Cuthbert was born around the year 634 and died in 687. Within a few years of his death he was venerated as the foremost saint of Northumbria. He was an ordinary guy, possibly of princely stock, who had a vision of a heap of angels one night while out with his sheep. This experience propelled him into the religious life, first as a brother at Melrose and Ripon under the oversight of the Irish monks Boisil and Eata and then as he rose in the ranks as a Prior and then as Bishop of Lindisfarne.

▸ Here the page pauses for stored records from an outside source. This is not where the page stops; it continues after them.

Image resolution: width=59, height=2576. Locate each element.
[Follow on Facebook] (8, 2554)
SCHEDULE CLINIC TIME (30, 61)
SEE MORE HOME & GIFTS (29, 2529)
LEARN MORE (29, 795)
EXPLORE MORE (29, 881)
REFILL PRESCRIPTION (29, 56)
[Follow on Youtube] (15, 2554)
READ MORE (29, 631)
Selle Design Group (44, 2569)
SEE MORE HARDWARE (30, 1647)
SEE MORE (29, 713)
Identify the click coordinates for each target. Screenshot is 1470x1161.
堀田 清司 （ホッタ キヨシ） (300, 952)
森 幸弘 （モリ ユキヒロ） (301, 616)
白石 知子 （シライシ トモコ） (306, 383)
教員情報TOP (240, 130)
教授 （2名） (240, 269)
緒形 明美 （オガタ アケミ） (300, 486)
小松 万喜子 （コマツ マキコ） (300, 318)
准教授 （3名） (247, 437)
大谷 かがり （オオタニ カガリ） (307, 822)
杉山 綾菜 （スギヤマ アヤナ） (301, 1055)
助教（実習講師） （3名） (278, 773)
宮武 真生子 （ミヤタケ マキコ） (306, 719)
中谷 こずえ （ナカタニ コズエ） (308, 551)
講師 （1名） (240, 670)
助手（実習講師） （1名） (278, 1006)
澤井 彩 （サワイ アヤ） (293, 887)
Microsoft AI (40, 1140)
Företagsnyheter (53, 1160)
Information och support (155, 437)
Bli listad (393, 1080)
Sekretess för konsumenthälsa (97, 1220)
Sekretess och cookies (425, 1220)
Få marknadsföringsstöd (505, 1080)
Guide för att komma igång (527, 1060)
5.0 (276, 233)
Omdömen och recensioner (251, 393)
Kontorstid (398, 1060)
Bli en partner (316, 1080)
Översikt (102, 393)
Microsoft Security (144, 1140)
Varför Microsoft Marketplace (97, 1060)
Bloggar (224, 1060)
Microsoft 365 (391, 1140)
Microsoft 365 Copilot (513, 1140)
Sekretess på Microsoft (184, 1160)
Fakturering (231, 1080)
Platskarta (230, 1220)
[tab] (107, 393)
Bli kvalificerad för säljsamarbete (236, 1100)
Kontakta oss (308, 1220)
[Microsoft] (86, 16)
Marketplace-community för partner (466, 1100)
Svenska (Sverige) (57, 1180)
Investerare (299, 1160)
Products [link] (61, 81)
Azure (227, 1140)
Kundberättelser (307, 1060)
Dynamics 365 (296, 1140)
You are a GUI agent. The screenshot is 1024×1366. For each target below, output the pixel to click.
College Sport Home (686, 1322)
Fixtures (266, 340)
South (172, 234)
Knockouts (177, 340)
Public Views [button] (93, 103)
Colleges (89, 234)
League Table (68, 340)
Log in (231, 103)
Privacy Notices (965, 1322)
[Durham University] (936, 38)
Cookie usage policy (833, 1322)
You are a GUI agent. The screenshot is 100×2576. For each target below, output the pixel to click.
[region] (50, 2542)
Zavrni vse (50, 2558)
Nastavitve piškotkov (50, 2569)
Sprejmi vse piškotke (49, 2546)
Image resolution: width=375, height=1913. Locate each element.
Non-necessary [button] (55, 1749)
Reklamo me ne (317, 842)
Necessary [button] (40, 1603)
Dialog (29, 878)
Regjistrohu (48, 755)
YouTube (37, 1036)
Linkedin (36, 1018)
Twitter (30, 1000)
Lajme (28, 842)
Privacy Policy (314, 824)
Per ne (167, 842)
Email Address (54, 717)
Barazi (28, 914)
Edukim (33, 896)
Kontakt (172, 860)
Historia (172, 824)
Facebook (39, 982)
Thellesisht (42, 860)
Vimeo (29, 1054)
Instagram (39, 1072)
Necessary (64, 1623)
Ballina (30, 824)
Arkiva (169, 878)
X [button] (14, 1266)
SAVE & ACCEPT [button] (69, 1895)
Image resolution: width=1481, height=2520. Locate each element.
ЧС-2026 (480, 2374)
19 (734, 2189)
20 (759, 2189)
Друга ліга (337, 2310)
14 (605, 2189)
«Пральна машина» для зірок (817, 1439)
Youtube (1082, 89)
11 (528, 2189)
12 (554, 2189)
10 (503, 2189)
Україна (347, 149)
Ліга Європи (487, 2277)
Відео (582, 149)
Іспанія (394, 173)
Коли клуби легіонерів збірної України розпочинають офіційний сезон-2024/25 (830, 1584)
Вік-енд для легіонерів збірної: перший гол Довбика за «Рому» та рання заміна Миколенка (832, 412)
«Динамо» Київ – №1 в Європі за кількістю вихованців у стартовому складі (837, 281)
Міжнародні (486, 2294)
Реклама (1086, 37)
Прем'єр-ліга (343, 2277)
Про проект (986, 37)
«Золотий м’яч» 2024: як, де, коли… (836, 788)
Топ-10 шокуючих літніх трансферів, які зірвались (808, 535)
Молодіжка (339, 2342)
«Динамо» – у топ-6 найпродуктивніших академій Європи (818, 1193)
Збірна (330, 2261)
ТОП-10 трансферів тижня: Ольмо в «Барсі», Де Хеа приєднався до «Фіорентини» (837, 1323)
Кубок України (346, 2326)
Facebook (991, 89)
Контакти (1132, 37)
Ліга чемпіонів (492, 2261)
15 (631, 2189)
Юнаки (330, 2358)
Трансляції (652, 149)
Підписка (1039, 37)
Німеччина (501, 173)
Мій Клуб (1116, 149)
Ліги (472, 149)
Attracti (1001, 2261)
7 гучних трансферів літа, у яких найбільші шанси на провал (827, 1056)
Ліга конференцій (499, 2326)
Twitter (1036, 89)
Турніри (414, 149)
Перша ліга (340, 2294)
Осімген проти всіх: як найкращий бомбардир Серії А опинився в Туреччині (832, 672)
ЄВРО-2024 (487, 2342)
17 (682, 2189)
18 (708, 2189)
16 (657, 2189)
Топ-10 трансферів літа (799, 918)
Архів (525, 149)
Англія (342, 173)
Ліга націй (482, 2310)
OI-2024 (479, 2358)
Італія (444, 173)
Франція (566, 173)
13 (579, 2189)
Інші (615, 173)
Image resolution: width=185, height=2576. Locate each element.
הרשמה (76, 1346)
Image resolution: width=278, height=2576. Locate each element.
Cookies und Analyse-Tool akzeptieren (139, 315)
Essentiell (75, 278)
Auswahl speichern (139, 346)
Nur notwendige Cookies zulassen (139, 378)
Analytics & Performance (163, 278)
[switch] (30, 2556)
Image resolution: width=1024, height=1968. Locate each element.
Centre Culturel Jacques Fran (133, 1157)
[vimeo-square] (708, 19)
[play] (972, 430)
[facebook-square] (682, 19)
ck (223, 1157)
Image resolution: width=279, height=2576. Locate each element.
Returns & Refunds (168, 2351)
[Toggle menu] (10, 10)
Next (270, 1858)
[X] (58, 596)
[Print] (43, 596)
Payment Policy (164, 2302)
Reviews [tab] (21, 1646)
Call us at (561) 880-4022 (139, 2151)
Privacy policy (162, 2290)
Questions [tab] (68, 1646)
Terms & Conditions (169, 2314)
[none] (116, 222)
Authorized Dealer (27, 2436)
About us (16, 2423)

Initially I was drawn to Cuthbert by the stories of his downright moody reluctance when he was offered the position of Bishop by the King. Here, I felt, was someone right at the centre of the organisation of the church who was so not into power. Apparently when ribbed by his fellow monks by Boisil’s constant assertions that he would make Bishop one day he said: ‘Even if I could possibly hide myself in a tiny dwelling on a rock, where the waves of the swelling ocean surround me on all sides… even there I would fear lest the love of wealth should tempt me and somehow or other should snatch me away’. As I read more of the story I learnt that Cuthbert kept well out of the tribal and ecclesiastical bickerings which surrounded the dispute of power between the Roman and Celtic church. These eventually culminated in the Synod of Whitby in 664. I found that whatever it was in his personality and upbringing that gave him this attitude also motivated him to stick with a lifestyle of stable prayer and sociability. Even as a Bishop Cuthbert was to be found trotting round the country, visiting folk and spending time with people.
A year of being a Bishop did for Cuthbert. Immediately after Christmas 686 he resigned his see and returned to the little hermitage on the Farne Islands he had built. Up until this point Cuthbert, it appears, had been torn between his desire to be among people and his desire to be alone with God. Somehow he had muggled through but eventually he made his decision and acted on it. For the final few months of his life he got the solitude and peace he had longed for.
The stories of Cuthbert’s life continually develop this impression of a person who manages somehow to stand in between two dichotomies and not only remain sane but to act effectively. He was loved by his fellow monks and by ordinary people in the wilds of Celtic Northumbria. He was a friend of ordinary villagers and nobility. He longed to be with people and he longed to be alone. He had every sympathy with the Celtic way of doing church and yet saw the benefits of going Roman. Cool huh?!
Cuthbert is a wildly accessible hero, role model and saint. Bede has mapped his history in a rather dense way but if you want to get to know the guy as a friend go to Northumbria and get to know how the land has mapped history! The more I have learnt about Cuthbert the more I have spent time at places associated with him - his tomb in Durham Cathedral, Lindisfarne and the cave where the monks carrying his body to Durham after the invasion of Lindisfarne spent the night. I find these places to be “thin places”, places where heaven and earth almost touch.